Columnistas

Soñar no cuesta nada

Los grandes logros han sido aquellos menos soñados,  pe- ro producto del duro sacrificio colectivo

La Razón (Edición Impresa) / Dionisio J. Garzón M.

02:53 / 27 de noviembre de 2015

El frenesí prereferéndum que vive el país y de manera particular las huestes afines al Gobierno —que se juega su futuro como inquilino del Palacio—, produce algunas manifestaciones oficiales grandilocuentes que pintan un país de ensueño centro energético del continente, con proyectos petroleros que aún antes de concretarse ya tienen estimaciones de reservas, con proyectos mineros añejos que por arte de magia, se dice que son nuevamente el centro de la atención de inversionistas (Mutún, Mallku Khota, Santa Isabel, Paco Kahua, etc.); se habla de astronómicas inversiones estatales cada vez más grandes pese a la baja capacidad de ejecución de las instituciones estatales en los últimos años y todo esto, viene acompañado de un aluvión de propaganda en los medios sobre las bondades del “modelo boliviano”.

Como consecuencia, la gente sueña o duda según la percepción que este torrente de información le produce y cada cual a su manera pinta en su subconsciente el país que espera. Parafraseando al grande Calderón de la Barca: “Sueña el rico en su riqueza, / que más cuidado le ofrece; / sueña el pobre que padece/ su miseria y su pobreza; / sueña el que a medrar empieza, / sueña el que afana y pretende, / sueña el que agravia y ofende, / y en el mundo, en conclusión/ todos sueñan lo que son, / aunque ninguno lo entiende”… Total, “¿Qué es la vida? Un frenesí. / ¿Qué es la vida? Una ilusión, / una sombra, una ficción, / y el mayor bien es pequeño; / que toda la vida es sueño, / y los sueños, sueños son”.

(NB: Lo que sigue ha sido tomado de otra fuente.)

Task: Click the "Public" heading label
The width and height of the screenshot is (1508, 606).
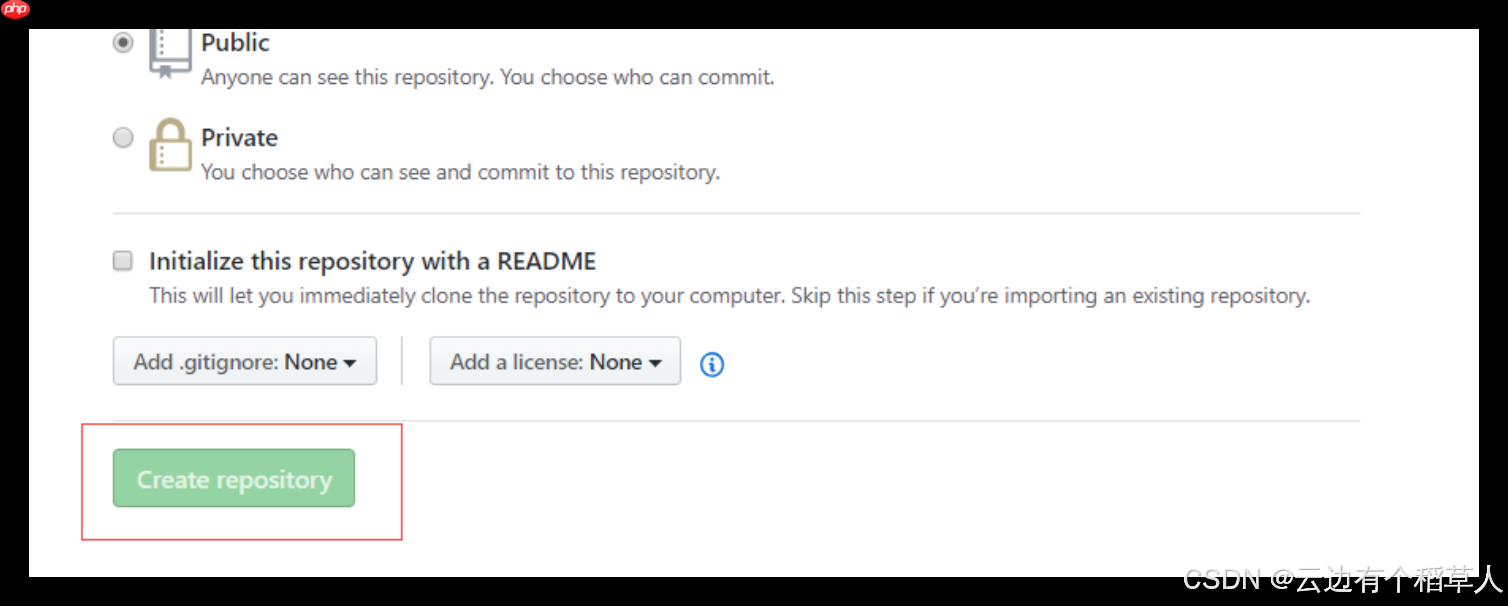Action: coord(235,43)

Pareciera que obnubilados por vendedores de ilusiones, por aquellos que venden humo para justificar sus fines, ya no tenemos poder de reacción, ya todo parece normal, nadie objeta nada, todos parecen esperar un desenlace que nos vuelva a una realidad que —como van las cosas— nos golpeará duramente en el rostro cuando el juego de naipes colapse, cuando los sueños acaben, cuando el bien mayor reclame, cuando sea tiempo de obrar y dejar de soñar.

Aunque como apunta el saber popular todo gran proyecto empieza con un sueño y soñar no cuesta nada, una cosa es el mundo onírico y otra muy diferente el mundo real; ya tuvimos algunas desilusiones en el pasado reciente cuando soñamos con un megaproyecto de cobre en Corocoro, con la planta metalúrgica de Karachipampa, con la siderurgia en el Mutún por enésima vez, con Huanuni que ahora trabaja a pérdida, con el paso cansino de nuestro proyecto estrella del salar de Uyuni, con las refinerías de zinc etc. Deberíamos aprender de estas experiencias, el país ha tenido siempre un potencial geológico minero que ha hecho soñar a propios y extraños pero, un proyecto minero y —en general cualquier proyecto que tenga que ver con recursos naturales—, es una aventura que demanda conocimiento, tecnología, aptitud personal, capacidad tecnológica, infraestructura física e industrial y mucho, mucho tiempo e inversión.

El querer traslapar estos dos mundos con fines tan baladíes como el resultado de una compulsa electoral, quita seriedad a una administración de gobierno, disminuye la credibilidad del país y opaca las pocas cosas buenas que hayan podido lograrse. Desde esta columna que trata de la actividad minera —tan venida a menos en la última década—, solo apuntar que debemos dejar que los sueños adornen el transitar tan dispar de nuestra gente y abocarnos a lo importante y a lo tangible que podemos hacer para el desarrollo del país. Los grandes logros a lo largo de la historia han sido aquellos menos soñados, pero producto del duro sacrificio colectivo.